Hi again,
Sorry for my late response, but I've been busy with other stuff.
I'm writing firstly to make sure I want to do sane things and that they are doable with current clang's CFG infrastructure.
For example, one of the errors I would like to detect is the following (from a patch that fixed a crash in PHP):
- if (ZEND_NUM_ARGS() != 5 || zend_get_parameters_ex(4, &domain, &msgid1, &msgid2, &count, &category) == FAILURE) {
+ if (ZEND_NUM_ARGS() != 5 || zend_get_parameters_ex(5, &domain, &msgid1, &msgid2, &count, &category) == FAILURE) {
WRONG_PARAM_COUNT;
}
(ZEND_NUM_ARGS() is just an int variable).

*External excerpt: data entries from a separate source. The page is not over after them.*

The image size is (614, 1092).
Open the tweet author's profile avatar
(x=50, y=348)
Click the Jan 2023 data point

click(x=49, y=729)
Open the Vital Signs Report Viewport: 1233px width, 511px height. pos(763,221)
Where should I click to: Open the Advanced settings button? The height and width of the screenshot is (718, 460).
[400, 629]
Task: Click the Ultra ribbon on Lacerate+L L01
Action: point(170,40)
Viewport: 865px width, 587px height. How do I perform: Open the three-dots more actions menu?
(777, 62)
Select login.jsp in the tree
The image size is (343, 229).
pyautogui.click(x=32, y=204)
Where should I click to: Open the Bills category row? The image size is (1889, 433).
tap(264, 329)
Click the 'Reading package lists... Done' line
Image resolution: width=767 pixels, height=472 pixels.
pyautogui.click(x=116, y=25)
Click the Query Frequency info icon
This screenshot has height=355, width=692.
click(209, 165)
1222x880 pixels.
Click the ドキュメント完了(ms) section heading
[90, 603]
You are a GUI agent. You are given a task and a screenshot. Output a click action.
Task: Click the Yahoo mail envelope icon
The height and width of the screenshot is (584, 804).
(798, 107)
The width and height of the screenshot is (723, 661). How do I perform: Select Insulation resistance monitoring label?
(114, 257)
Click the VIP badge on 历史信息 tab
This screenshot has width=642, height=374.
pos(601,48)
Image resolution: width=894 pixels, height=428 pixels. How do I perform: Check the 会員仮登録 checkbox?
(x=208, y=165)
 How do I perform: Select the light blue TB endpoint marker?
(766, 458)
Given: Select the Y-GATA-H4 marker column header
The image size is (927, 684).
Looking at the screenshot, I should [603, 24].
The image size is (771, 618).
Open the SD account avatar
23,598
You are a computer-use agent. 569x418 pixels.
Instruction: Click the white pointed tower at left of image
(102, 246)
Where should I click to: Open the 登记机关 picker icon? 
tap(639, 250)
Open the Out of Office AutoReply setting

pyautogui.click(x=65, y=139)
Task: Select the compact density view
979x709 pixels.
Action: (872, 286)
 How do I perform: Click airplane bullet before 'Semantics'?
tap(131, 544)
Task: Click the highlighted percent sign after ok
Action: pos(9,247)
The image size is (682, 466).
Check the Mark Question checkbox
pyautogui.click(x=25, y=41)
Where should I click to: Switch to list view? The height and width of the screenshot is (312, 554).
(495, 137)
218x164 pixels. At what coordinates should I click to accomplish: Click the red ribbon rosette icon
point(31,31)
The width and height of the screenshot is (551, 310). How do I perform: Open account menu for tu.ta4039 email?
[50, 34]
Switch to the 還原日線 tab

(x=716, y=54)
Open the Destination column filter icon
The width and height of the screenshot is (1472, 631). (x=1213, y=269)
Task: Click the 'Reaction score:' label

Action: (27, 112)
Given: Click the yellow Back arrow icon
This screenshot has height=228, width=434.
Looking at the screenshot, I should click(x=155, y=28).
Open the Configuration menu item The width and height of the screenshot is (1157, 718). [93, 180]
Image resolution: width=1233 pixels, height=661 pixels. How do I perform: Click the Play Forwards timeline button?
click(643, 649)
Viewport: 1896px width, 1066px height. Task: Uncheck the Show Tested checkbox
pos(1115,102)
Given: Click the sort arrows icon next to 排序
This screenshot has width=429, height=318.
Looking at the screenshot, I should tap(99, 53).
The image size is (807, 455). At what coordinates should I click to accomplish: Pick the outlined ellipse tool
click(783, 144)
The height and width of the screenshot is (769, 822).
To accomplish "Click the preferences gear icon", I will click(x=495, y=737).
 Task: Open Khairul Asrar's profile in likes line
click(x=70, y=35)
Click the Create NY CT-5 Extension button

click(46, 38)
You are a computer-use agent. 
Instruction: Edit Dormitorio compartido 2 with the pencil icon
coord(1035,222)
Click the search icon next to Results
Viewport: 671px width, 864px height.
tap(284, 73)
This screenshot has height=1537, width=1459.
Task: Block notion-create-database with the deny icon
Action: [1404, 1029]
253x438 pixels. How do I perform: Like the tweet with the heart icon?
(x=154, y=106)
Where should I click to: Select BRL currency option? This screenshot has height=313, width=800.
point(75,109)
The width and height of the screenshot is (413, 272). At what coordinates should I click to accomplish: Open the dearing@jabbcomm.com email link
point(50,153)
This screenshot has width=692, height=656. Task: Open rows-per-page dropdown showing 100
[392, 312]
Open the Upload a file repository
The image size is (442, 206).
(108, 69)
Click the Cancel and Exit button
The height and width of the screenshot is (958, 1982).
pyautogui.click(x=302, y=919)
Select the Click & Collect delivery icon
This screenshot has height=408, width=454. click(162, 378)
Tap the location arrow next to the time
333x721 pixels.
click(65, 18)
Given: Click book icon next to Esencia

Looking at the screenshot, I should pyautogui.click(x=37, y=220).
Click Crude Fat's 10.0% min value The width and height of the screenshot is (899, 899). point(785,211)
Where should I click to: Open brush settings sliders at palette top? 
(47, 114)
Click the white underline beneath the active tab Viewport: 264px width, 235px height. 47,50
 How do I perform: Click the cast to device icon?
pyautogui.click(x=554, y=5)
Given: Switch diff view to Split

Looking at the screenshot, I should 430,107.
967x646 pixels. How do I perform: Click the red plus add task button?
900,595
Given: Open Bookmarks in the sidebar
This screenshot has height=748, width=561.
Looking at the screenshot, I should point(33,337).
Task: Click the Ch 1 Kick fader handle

My question is how can I track those values? I think that tracking them in a more general way (e.g. var > 5; var2 < var1+3) needs a full SAT solver. But simplifying things, is this doable with the PersistentMap, for example?
Hi Nuno,
Static analysis technology can be based on a whole variety of "solvers" that perform symbolic logic. Bit-blasting to propositional logic and solving with SAT is only one approach. Bit-blasting, while extremely powerful, is a very heavy hammer, and there are hundreds of tradeoffs when choosing the right solver and analysis method for a particular problem. Sometimes a "simpler" approach, such as those based on traditional dataflow analysis, can accomplish the task just as well, but in the process be more scalable. It really depends on your problem, but you certainly don't *need* a SAT solver for tracking and solving the constraints you described, nor would it always be the best approach.
For example, there are many techniques out there use specialized solvers within an inter-procedural, path-sensitive, dataflow framework. For example, I highly suggest checking out the work by Dawson Engler on his group's work on Metacompilation (and a related project at MSR was ESP):
Checking System Rules Using System-Specific, Programmer-Written Compiler Extension
Dawson Engler, Benjamin Chelf, Andy Chou, and Seth Hallem.
Appeared in: Proceedings of the 4th Symposium on Operating System Design and Implementation.
Manuvir Das, Sorin Lerner, and Mark Seigle
ESP: Path-Sensitive Program Verification in Polynomial Time
PLDI '02: Proceedings of the ACM SIGPLAN 2002 Conference on Programming Language Design and Implementation, Berlin, Germany, June 2002.
http://research.microsoft.com/esp/pubs/esp-dataflow.pdf
If you want an example of a specialized solver built on top of the Metacompilation work, check out Archer, which found buffer overruns in systems code such as the Linux kernel:
ARCHER -- An Automated Tool for Detecting Buffer Access Errors
Yichen Xie, Andy Chou, and Dawson Engler
Proceedings of ESEC/FSE 2003, Helsinki, Finland
I have also seen some recent work on doing path-sensitive analysis using type systems, or using denotational semantics. None of these are based on SAT solvers. This isn't an argument against using SAT solvers; I'm just saying there are a lot of options, and it really depends on your problem domain. My main argument is that often taking a more "light-weight" approach can get you more traction both in the short term, but also in terms of the overall effectiveness in the tool (in terms of scalability, etc.).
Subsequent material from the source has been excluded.